As I’ve said before, recognisable names and experiences shift copies. Both Liberation and Black Ops Declassified sold off their names alone, but that didn't stop gamers from realising they both weren't essential exclusive experiences.
Borderlands 2 is a big brand and a big draw for the Vita, and this time, Sony needs to handle this third-party title properly, because the big name trick only sells and works so many times.
It is apparent that this time around Sony are serious about the success of the port, as SCE (Sony Computer Entertainment) are confirmed as the publishers. If they and Iron Galaxy Studios handle the port well and nothing content-wise is lost in the transition to the handheld version, 2K and Gearbox can lead by example and convince other major developers and publishers to consider PS Vita versions of their future multiplatform releases.
This is the first, small step back to stability for the Vita, and for Sony to regain the confidence of third-party publishers and remind them that the Vita can handle these graphically demanding games without concessions, and that there is a market for them.
As noted by Gearbox in the announcement, there were thousands of fans tweeting and emailing them for the port since last year.
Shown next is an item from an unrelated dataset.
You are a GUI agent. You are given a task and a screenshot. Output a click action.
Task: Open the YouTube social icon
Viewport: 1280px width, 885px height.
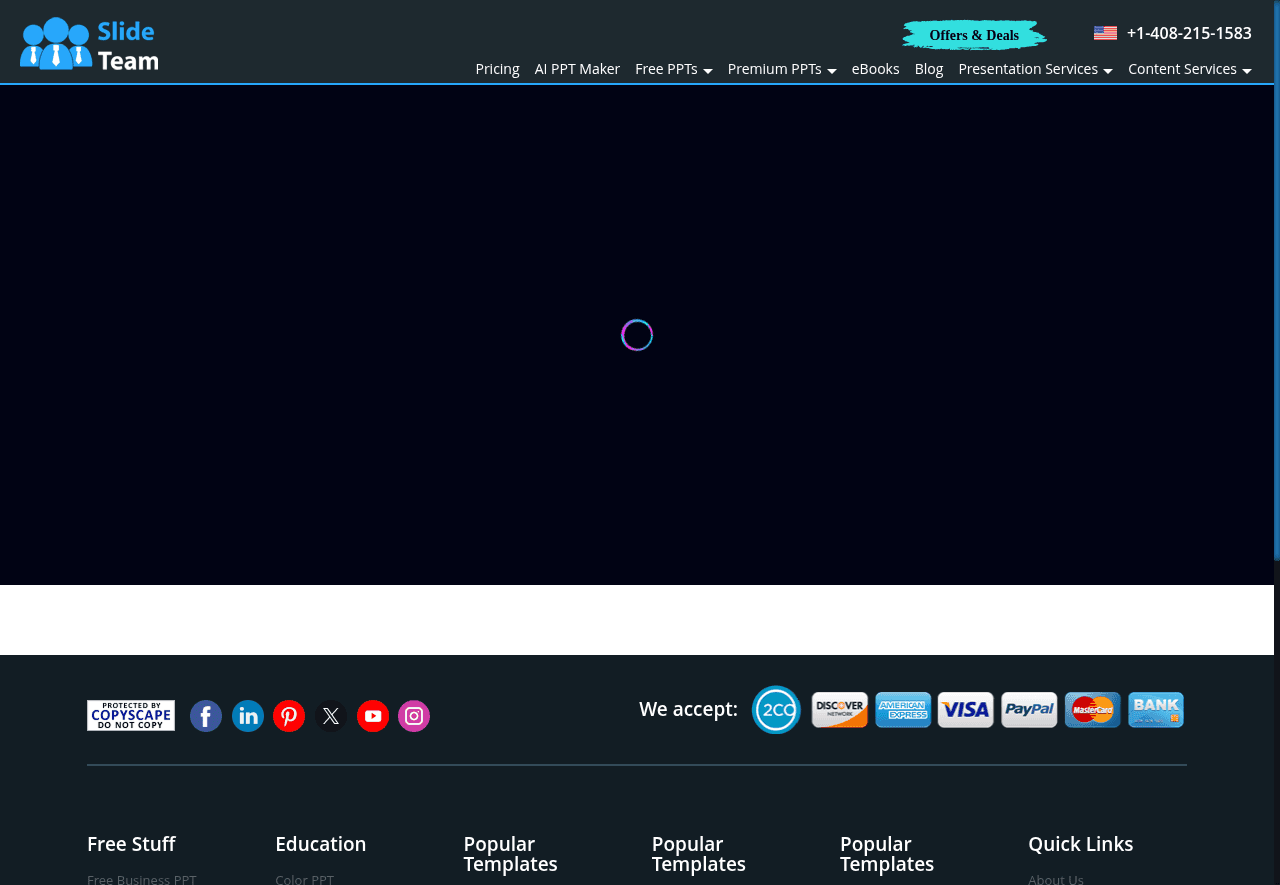pos(373,716)
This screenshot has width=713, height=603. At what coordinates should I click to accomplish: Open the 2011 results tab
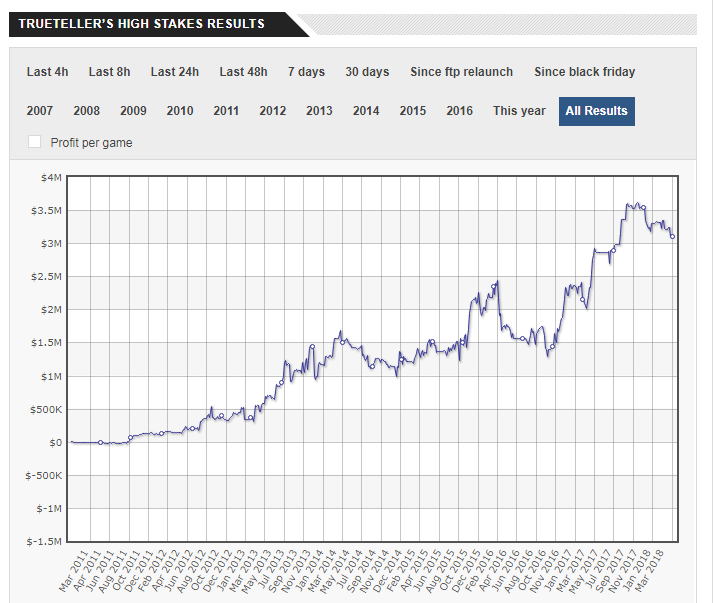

The Vita can provide for the gamers wanting those big name games, too, and the fans are constantly vocalising that.
It may not be the all-new IP many hoped would be announced at Gamescom 2013, but that all comes later. If Borderlands 2 on the Vita is of quality and the fans support the port, third-party support will surely be reinvigorated and we can expect better and more frequent versions of our favourite multiplatform games, on-the-go, and hopefully from there, some third-party Vita exclusives that aren’t the same sort of embarrassing rushed mess as Black Ops Declassified mixed in with the Sony's stellar first-party efforts that we know are always on the horizon.